(Interface element records)
^^^^^^^^^^^^^^^^
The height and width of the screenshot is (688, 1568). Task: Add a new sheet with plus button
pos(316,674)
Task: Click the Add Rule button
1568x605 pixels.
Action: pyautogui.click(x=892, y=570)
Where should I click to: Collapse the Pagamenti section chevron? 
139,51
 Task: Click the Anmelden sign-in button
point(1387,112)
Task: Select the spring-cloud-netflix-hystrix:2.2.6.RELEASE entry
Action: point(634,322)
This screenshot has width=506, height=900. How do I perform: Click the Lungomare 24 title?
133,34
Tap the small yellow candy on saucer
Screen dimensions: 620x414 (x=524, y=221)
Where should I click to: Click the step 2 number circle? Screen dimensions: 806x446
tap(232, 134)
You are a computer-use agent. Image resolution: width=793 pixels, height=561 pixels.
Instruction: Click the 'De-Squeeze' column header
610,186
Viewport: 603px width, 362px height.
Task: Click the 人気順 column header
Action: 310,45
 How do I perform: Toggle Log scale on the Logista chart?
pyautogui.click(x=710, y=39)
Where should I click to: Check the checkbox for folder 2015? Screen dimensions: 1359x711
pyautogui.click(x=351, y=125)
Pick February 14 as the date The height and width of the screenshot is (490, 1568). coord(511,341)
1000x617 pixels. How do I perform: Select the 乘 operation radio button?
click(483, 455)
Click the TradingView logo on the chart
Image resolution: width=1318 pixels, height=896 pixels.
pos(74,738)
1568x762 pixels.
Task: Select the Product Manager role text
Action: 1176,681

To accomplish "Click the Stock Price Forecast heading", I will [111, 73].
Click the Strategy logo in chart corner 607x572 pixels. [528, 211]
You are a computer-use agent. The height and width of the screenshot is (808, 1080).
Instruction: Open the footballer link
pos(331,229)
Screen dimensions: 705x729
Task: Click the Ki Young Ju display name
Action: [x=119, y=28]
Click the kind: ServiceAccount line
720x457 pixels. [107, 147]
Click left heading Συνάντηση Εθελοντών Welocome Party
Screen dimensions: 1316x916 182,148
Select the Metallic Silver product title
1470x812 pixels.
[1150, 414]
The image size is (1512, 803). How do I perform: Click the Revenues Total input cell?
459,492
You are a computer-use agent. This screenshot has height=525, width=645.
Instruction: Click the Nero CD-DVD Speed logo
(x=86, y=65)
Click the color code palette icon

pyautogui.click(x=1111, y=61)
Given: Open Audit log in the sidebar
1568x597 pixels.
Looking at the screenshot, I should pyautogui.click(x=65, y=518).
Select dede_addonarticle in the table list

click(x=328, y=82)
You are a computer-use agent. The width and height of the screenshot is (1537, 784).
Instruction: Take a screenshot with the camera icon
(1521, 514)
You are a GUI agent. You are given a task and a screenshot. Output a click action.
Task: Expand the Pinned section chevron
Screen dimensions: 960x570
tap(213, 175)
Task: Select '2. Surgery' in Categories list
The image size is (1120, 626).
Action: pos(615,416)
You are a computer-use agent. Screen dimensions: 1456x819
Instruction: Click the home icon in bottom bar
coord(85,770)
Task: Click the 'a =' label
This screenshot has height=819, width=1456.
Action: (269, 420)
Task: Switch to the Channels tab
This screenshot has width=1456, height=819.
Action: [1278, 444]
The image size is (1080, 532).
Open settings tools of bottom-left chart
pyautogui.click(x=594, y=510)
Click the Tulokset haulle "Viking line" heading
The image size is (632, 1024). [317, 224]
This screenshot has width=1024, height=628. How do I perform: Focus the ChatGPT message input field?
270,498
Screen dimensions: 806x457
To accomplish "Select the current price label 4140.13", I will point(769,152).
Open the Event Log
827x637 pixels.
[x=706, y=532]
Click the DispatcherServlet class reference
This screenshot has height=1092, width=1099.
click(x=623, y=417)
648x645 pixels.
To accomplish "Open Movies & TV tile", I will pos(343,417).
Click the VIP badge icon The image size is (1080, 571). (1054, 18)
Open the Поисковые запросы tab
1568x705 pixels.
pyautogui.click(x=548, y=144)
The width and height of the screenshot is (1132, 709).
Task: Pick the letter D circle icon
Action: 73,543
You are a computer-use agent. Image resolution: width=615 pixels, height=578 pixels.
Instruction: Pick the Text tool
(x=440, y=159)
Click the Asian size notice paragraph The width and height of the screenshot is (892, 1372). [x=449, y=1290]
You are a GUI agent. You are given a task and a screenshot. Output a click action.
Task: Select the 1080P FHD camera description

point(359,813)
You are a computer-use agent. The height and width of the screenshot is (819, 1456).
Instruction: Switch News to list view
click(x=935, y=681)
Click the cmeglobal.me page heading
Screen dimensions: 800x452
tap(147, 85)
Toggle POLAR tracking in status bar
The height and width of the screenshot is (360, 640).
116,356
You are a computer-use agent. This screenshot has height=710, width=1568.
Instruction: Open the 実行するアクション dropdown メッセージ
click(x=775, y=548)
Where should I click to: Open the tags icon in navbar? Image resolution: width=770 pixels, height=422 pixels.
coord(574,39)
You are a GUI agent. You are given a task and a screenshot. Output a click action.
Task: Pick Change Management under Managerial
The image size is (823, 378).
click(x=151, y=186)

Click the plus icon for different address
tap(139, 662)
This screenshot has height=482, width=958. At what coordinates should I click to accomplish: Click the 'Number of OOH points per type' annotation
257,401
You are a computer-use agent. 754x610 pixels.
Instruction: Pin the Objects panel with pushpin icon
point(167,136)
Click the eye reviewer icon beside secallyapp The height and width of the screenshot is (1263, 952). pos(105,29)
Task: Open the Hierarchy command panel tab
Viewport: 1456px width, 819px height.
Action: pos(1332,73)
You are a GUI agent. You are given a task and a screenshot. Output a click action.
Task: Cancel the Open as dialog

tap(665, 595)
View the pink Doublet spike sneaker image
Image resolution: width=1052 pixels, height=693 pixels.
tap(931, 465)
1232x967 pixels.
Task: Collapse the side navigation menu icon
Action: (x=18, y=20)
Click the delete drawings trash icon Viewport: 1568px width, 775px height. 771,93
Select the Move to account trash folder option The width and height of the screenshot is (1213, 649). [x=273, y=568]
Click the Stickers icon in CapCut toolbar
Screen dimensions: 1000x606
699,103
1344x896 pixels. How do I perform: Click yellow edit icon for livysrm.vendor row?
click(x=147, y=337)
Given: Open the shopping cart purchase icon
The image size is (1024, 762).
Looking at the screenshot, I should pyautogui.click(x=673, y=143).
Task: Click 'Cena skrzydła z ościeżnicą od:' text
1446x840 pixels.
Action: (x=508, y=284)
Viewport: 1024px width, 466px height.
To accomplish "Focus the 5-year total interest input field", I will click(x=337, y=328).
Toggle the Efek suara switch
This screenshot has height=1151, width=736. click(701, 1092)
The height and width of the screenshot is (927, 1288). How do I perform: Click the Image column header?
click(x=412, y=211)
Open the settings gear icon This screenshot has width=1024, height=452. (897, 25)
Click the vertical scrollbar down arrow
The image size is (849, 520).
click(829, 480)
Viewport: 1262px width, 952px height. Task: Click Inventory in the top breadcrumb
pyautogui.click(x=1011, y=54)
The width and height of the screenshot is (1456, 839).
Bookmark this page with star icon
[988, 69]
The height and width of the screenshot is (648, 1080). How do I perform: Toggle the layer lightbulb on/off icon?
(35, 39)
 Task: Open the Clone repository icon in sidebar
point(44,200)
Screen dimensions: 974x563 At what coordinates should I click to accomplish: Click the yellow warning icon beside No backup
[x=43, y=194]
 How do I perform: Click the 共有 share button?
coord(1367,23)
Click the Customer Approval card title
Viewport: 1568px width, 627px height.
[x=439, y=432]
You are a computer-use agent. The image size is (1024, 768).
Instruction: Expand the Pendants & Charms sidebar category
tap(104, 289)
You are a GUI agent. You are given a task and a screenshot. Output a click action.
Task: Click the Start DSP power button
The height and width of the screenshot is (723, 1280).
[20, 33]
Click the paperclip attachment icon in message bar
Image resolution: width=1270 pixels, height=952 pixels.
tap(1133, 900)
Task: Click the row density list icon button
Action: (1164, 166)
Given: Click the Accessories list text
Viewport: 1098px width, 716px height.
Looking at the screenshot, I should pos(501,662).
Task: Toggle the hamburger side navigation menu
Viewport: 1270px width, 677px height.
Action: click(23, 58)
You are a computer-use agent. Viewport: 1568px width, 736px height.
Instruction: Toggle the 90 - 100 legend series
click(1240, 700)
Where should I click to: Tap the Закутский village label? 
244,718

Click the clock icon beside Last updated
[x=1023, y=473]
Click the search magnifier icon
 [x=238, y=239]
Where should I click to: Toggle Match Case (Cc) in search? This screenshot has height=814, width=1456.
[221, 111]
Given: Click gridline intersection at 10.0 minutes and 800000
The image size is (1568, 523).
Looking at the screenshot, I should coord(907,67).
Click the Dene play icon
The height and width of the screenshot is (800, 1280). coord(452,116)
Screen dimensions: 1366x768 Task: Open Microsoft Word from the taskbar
^^^^^^^^^^^^^^^^
Copy the lines of the records above verbatim, from the line containing "Click the delete" through the line containing "will click(x=337, y=328).", including both of those lines.

Click the delete drawings trash icon Viewport: 1568px width, 775px height. 771,93
Select the Move to account trash folder option The width and height of the screenshot is (1213, 649). [x=273, y=568]
Click the Stickers icon in CapCut toolbar
Screen dimensions: 1000x606
699,103
1344x896 pixels. How do I perform: Click yellow edit icon for livysrm.vendor row?
click(x=147, y=337)
Given: Open the shopping cart purchase icon
The image size is (1024, 762).
Looking at the screenshot, I should pyautogui.click(x=673, y=143).
Task: Click 'Cena skrzydła z ościeżnicą od:' text
1446x840 pixels.
Action: (x=508, y=284)
Viewport: 1024px width, 466px height.
To accomplish "Focus the 5-year total interest input field", I will click(x=337, y=328).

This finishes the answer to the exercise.